American F-15C Eagle fighter jets (image is illustrative).
American F-15C Eagle fighter jets (image is illustrative). Source: (General Staff of the Estonian Defence Forces)

The United States are handing over the lead in NATO's Baltic air policing mission to Denmark in two days, concluding a four-month stay in Lithuania that saw U.S. fighters scramble some 30 times to identify Russian aircraft flying near NATO airspace, an U.S. official said on Friday.

The U.S. fighter jets scrambled about 30 times to identify aircraft that did not follow international flight regulations and approached the Baltic airspace. All aircraft intercepted were from Russia, U.S. Air Forces in Europe - Air Forces Africa spokeswoman Capt. Kay Nissen said.

According to Nissen, that number was comparable to past air policing rotations.
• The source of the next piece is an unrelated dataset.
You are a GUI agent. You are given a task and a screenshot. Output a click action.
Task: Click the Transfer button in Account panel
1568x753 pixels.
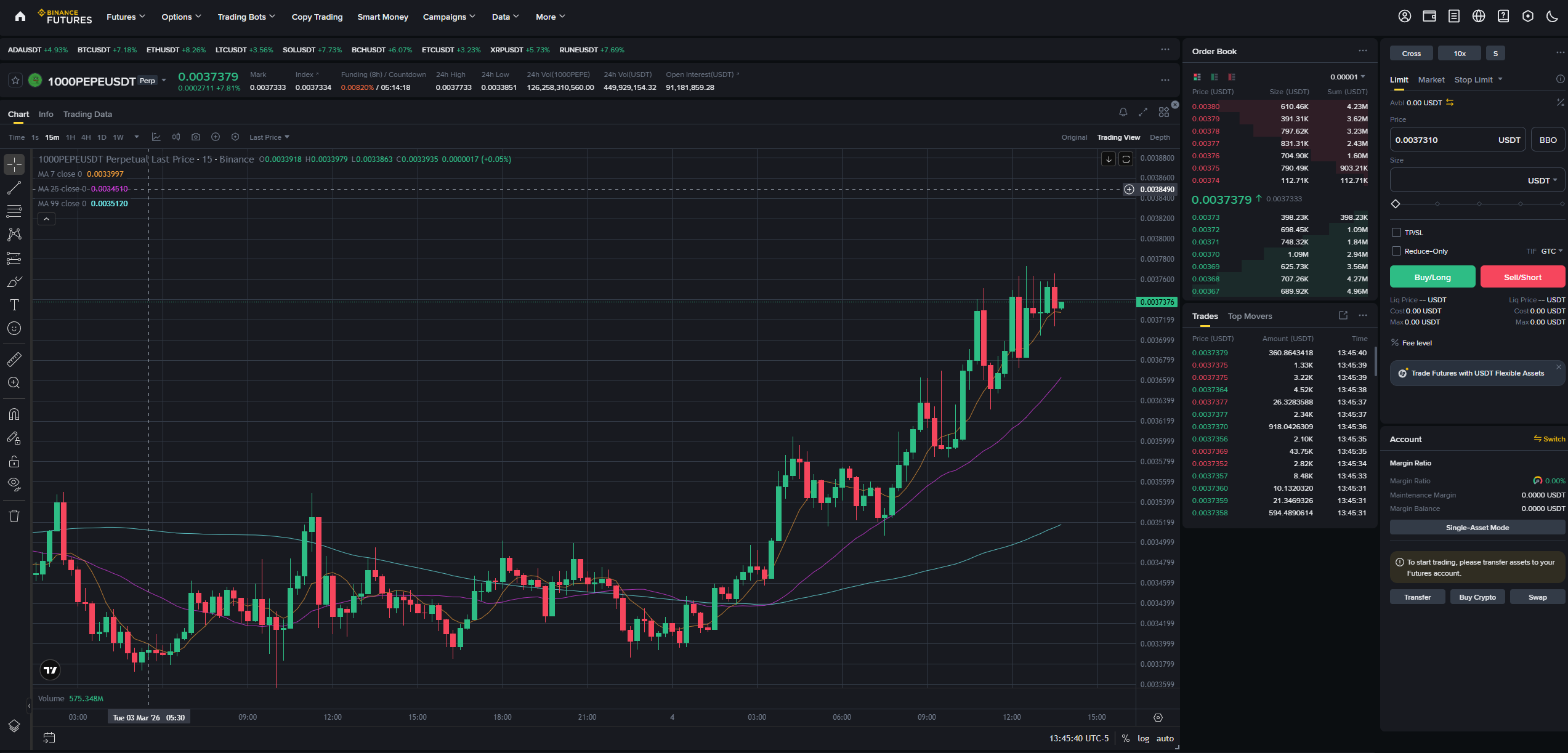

However, there was increased activity in the beginning of the rotation because of the Russian and Belarusian military exercise Zapad at the time, Nissen was quoted by the Stars and Stripes online portal as saying.

Nissen added that all intercepts were "safe and standard." This means that they were in accordance with International Civil Aviation Organization guidelines.

About 140 airmen and seven F-15C Eagles from the 493rd Expeditionary Fighter Squadron at RAF Lakenheath deployed to the Siauliai air base in Lithuania. Nissen said that in November the squadron scaled back to four deployed aircraft.

With the mission winding down, the United States Air Forces in Europe - Air Forces Africa on Friday also released video footage of two intercepts that occurred close to the Baltic airspace, one on November 23 and the other on December 13.

The U.S. on Monday will hand over the rotation to Denmark, whose four F-16 fighter jets are already in Lithuania. Belgium, which guards the Baltic airspace from the Amari air base in Estonia, on Wednesday will hand over the task to Italy, which will send four Eurofighter Typhoon fighter jets to Estonia.